Disney already figured out a lot of this VR stuff out years ago with the Aladdin magic carpet thing. What ended up in DisneyQuest wasn't half as cool as the actual tech demo they used to give at Epcot. I actually got selected to do it once. Of course there was an entire room filled with racks of Silicon Graphics computers (Onyx I think) powering it.
That was before the tech was ready. Small, high resolution screens did not exist nor did the GPUs to process them. I hope people try vr now and not write it off from past experiences that have no comparison to the experience today.

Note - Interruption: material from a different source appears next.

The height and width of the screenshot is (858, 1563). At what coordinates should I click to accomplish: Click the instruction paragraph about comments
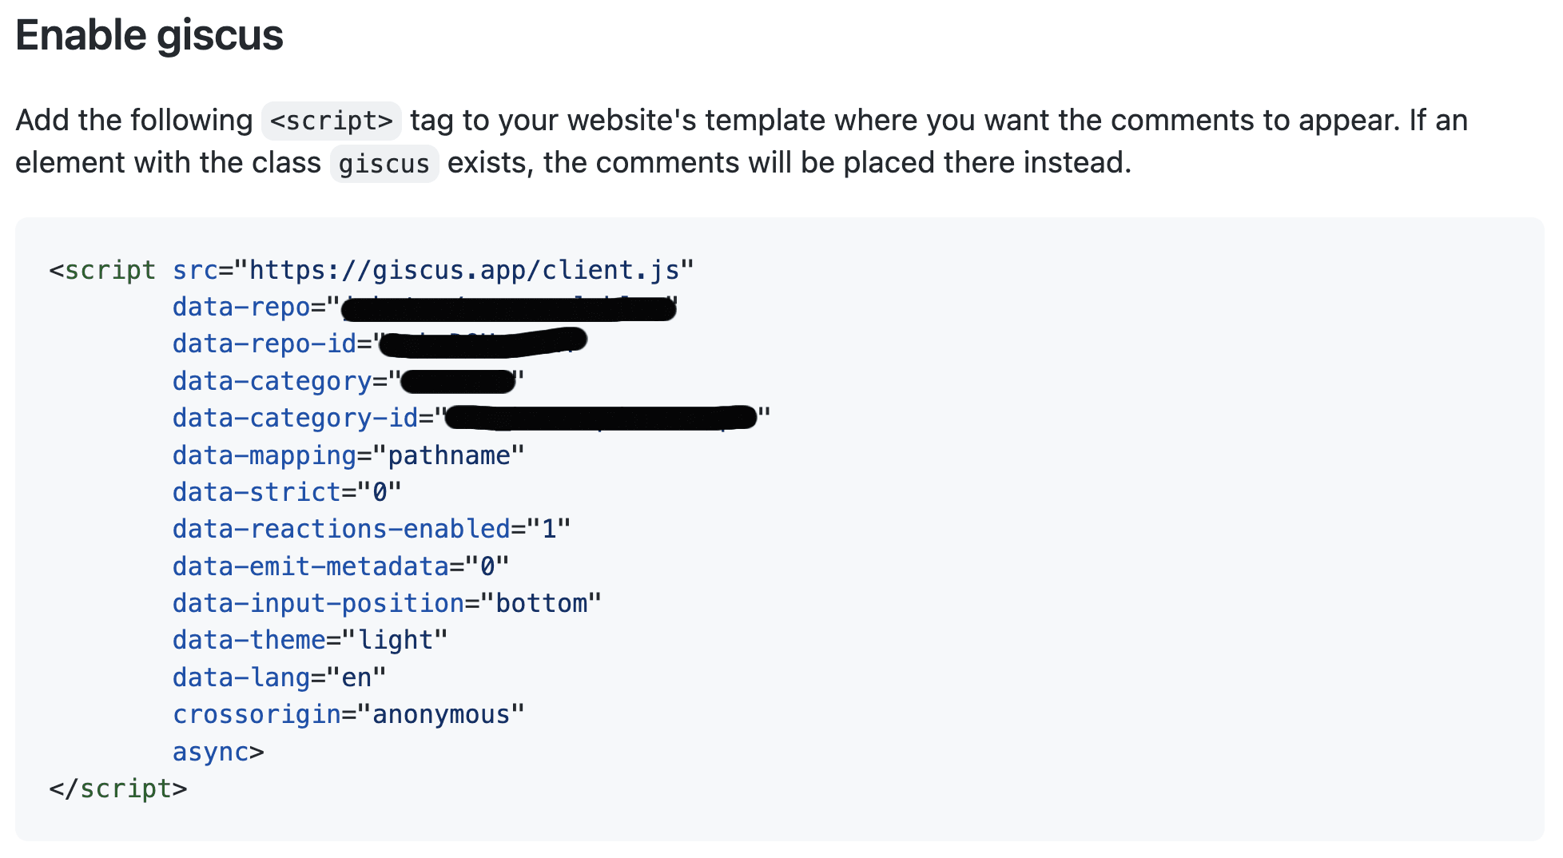pyautogui.click(x=742, y=141)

Biggest problem will be unload time. Its the problem Six Flags has had with people being super disoriented after riding their VR rides and falling as they get off to the point where they make you sit 2 minutes before being allowed to stand in order to prevent lawsuits. Another issue I forsee more so for Disney is with it being simulator rather than an actual full fledge ride and its solely being VR, the moment someone's video and the motion doesn't sync up, they will get so sick and most likely vomit. Add in now cleaning time for that.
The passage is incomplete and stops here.